What you will do:
Starting at the line holding "You are a GUI" and finishing at the line holding "Image resolution: width=716", transcribe the material exactly, keeping both ends but no pictures.

Provided data:
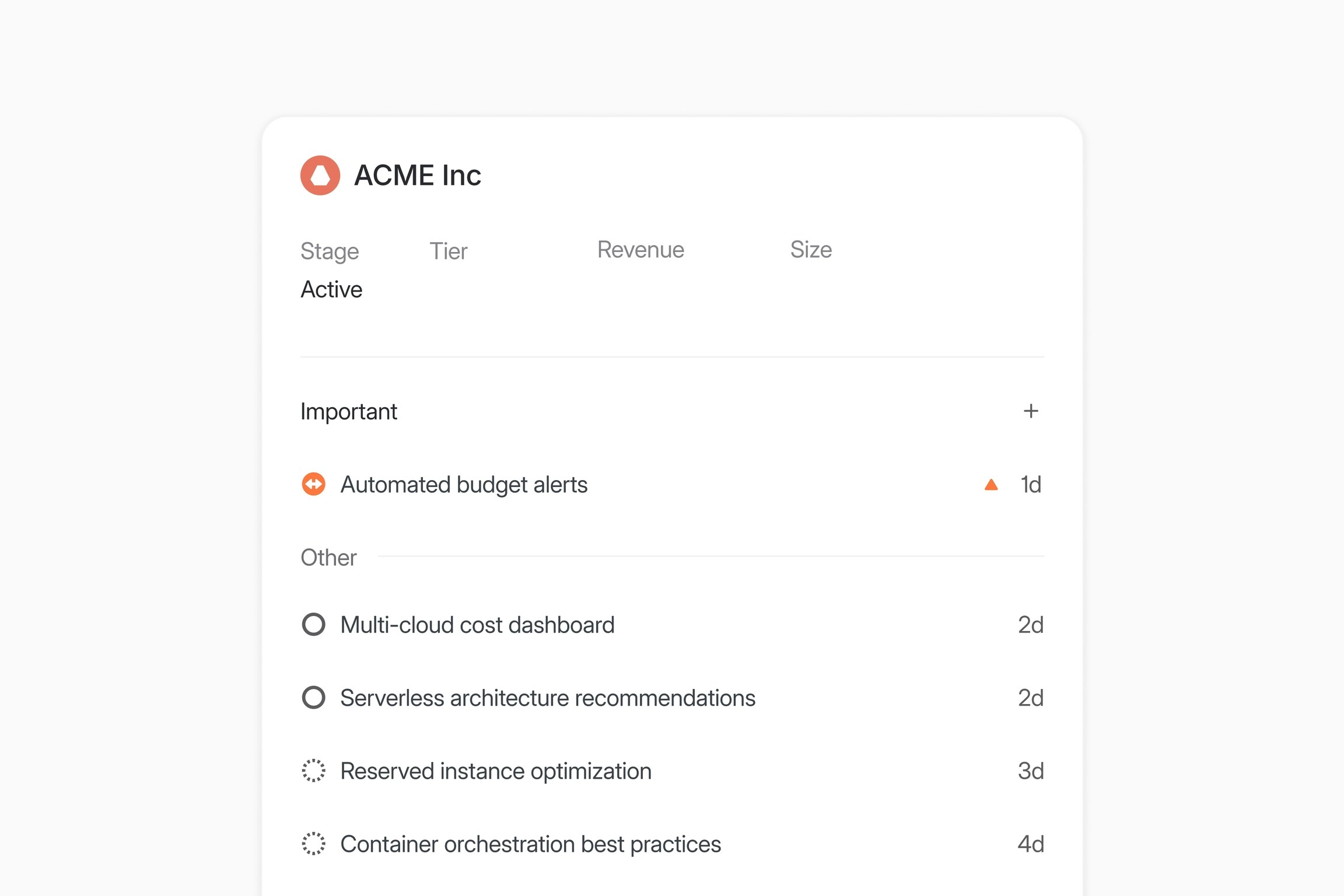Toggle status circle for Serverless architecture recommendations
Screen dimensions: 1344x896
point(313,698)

==

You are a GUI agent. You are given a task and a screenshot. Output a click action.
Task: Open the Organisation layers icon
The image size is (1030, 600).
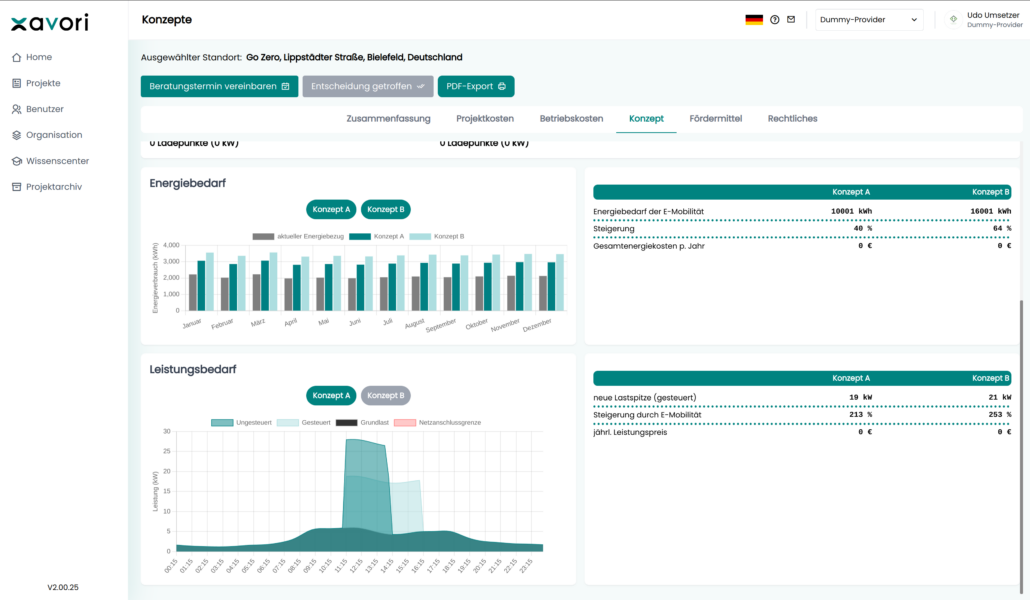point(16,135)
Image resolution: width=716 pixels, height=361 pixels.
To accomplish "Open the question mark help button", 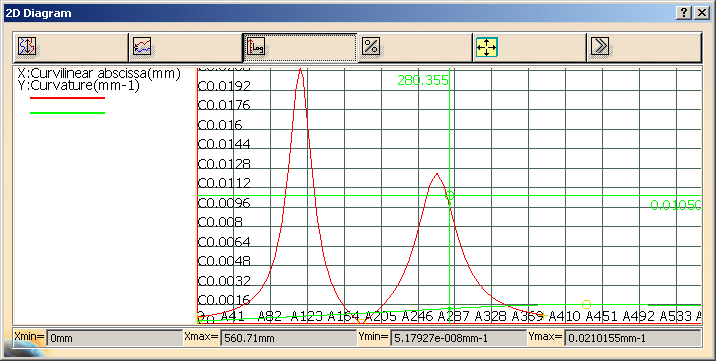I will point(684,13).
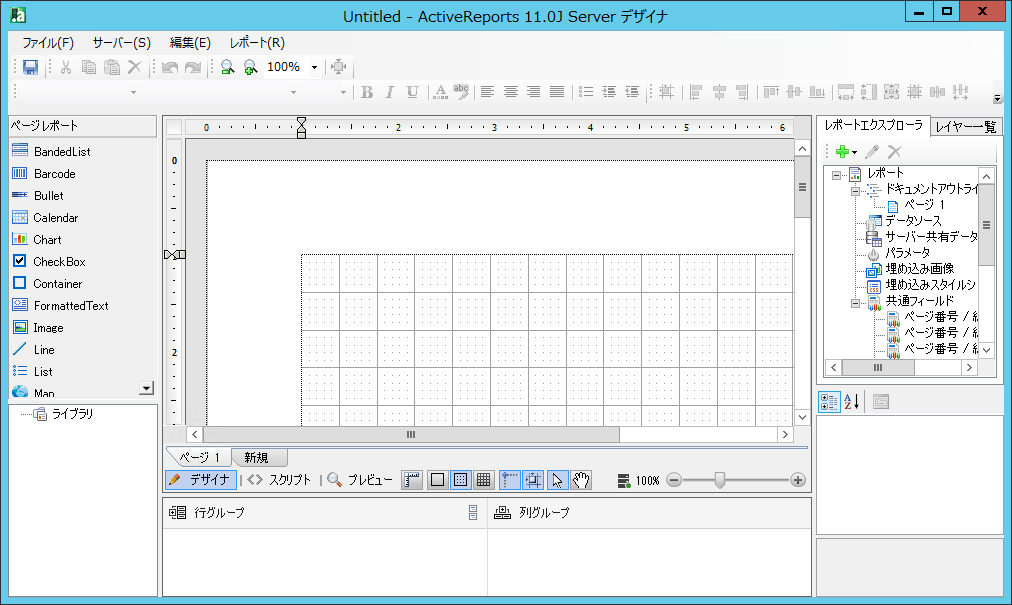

Solution to the problem:
You are a GUI agent. You are given a task and a screenshot. Output a click action.
Task: Open the Organisation layers icon
The image size is (1030, 600).
point(16,135)
Image resolution: width=716 pixels, height=361 pixels.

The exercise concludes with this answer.